In Cummings, the petitioner argued discrimination under the Rehabilitation Act and Affordable Care Act frequently gives rise to mental anguish so emotional damages should be recoverable. Petitioner noted several contract treatises recognized the special rule such recovery is allowed where the contract or breach is of such a kind that serious emotional disturbance was the particularly likely result. The Supreme Court disagreed, stating the petitioner’s position would treat funding recipients as on notice that they will face the usual remedies in contract actions, as well as rare remedies not typically available for breaches of the type of contractual commitments at issue. The Supreme Court stated its cases do not treat suits under Spending Clause legislation as literal suits in contract, but instead that the Court uses the contract analogy as a potential limitation on liability compared to that which would exist under non-Spending Clause statutes. This is done in order to ensure funding recipients exercised their choice to take federal funding knowingly, cognizant of the consequences of doing so. Since the statutes are silent as to the consequences, it is fair to consider the recipients aware if they violate their promise to the government that they will be subject to either damages or an injunction because those are the usual forms of relief for breaching a legally enforceable commitment.
Even if it were appropriate to treat federal funding recipients as being aware they may be subject to rare contract-law rules, the recipients would still lack the requisite notice that emotional distress damages are available under the statutes at issue. The Supreme Court further provided that the closest the American judicial system comes to a universal rule regarding the availability of emotional distress damages in contract actions is that such damages are for highly unusual contracts which do not fit into the core of contract law, and that there is no agreement as to which contracts qualify as highly unusual. The Supreme Court concluded there is no basis in contract law to maintain emotional distress damages as traditionally available in suits for breach of contract, and thus no ground exists to conclude federal funding recipients are on notice they may face such a remedy in private actions brought to enforce the Rehabilitation Act of 1973 or the Patient Protection and Affordable Care Act.

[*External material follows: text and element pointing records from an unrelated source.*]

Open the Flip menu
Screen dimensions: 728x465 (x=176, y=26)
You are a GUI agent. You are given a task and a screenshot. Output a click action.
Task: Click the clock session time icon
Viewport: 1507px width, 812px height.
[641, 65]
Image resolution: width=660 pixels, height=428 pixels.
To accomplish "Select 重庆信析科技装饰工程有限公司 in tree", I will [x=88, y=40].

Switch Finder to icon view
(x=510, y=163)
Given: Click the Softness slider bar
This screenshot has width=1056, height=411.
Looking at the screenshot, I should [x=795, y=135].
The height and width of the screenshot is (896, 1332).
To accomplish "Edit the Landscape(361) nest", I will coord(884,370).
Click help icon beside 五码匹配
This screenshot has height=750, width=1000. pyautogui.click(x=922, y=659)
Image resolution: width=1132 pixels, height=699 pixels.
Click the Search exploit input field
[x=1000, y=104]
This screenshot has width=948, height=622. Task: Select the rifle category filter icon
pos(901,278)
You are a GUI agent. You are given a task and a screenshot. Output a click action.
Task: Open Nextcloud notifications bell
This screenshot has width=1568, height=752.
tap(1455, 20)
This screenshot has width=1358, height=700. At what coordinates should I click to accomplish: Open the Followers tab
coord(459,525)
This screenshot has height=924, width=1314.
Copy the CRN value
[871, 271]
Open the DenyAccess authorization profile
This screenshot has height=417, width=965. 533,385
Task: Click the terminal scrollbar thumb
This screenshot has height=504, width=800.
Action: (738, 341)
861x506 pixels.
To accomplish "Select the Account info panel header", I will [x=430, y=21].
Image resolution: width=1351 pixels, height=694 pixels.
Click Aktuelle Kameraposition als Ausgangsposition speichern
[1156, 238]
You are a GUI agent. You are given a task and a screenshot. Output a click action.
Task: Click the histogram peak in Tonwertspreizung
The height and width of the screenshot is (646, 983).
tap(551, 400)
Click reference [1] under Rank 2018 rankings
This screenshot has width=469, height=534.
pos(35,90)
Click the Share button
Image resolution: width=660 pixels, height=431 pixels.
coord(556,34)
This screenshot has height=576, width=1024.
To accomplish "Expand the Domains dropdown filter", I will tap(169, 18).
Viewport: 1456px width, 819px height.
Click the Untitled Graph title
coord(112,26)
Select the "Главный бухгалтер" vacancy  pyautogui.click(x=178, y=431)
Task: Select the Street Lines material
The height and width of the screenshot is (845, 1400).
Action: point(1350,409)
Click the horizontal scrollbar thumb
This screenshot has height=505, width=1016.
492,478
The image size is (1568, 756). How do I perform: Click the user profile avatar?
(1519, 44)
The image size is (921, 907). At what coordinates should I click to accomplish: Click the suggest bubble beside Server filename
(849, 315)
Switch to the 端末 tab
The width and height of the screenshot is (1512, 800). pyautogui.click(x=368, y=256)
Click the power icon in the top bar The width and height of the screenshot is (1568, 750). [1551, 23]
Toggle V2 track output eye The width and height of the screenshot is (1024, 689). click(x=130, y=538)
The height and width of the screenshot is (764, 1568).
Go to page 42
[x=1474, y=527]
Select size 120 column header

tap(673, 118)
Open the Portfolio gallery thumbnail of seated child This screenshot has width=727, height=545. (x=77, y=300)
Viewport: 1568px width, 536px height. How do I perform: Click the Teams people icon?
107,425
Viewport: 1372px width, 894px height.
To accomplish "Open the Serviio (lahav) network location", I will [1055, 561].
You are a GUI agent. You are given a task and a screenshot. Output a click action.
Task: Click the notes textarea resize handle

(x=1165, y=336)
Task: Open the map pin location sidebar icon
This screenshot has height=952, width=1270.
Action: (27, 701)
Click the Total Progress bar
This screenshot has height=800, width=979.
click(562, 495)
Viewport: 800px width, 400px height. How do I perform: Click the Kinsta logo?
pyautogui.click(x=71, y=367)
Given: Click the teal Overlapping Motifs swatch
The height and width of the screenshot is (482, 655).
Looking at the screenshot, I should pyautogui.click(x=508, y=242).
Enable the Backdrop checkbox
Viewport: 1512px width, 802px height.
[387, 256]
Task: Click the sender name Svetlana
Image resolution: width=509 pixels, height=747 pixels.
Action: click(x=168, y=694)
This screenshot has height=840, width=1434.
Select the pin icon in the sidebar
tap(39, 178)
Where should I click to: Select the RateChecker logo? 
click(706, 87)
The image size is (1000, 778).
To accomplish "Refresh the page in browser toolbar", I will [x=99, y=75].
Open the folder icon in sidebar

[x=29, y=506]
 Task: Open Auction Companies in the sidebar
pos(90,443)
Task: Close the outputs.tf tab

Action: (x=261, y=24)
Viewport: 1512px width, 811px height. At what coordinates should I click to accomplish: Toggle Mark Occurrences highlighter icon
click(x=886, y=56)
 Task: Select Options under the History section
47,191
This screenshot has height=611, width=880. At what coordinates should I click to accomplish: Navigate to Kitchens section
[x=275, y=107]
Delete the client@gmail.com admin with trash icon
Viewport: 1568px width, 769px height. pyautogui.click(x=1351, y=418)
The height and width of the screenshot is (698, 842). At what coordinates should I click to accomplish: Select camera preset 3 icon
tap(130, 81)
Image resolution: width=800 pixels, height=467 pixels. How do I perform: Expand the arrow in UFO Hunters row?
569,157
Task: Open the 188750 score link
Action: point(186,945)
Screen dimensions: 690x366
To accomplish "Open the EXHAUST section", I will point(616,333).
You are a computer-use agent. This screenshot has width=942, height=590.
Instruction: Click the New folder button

Given the Supreme Court’s holding as to the Rehabilitation Act and Affordable Care Act, federal funding recipients may anticipate the same rationale being extended to other Spending Clause statutes like Title VI of the Civil Rights Act of 1964 and Title IX of the Education Amendments of 1972. In fact, the dissent specifically stated that “the Court’s decision today will affect the remedies available under all four of these [Spending Clause] statutes, impacting victims of race, sex, disability and age discrimination alike.” Applying this contract rationale to Title VI and Title IX would ultimately result in significantly less potential exposure for federal funding recipients since emotional distress damages would not be available as a remedy under those claims. Of course, the further argument could be made that the limitation of damages to contract only type damages should limit the availability of damages based on a tort theory entirely.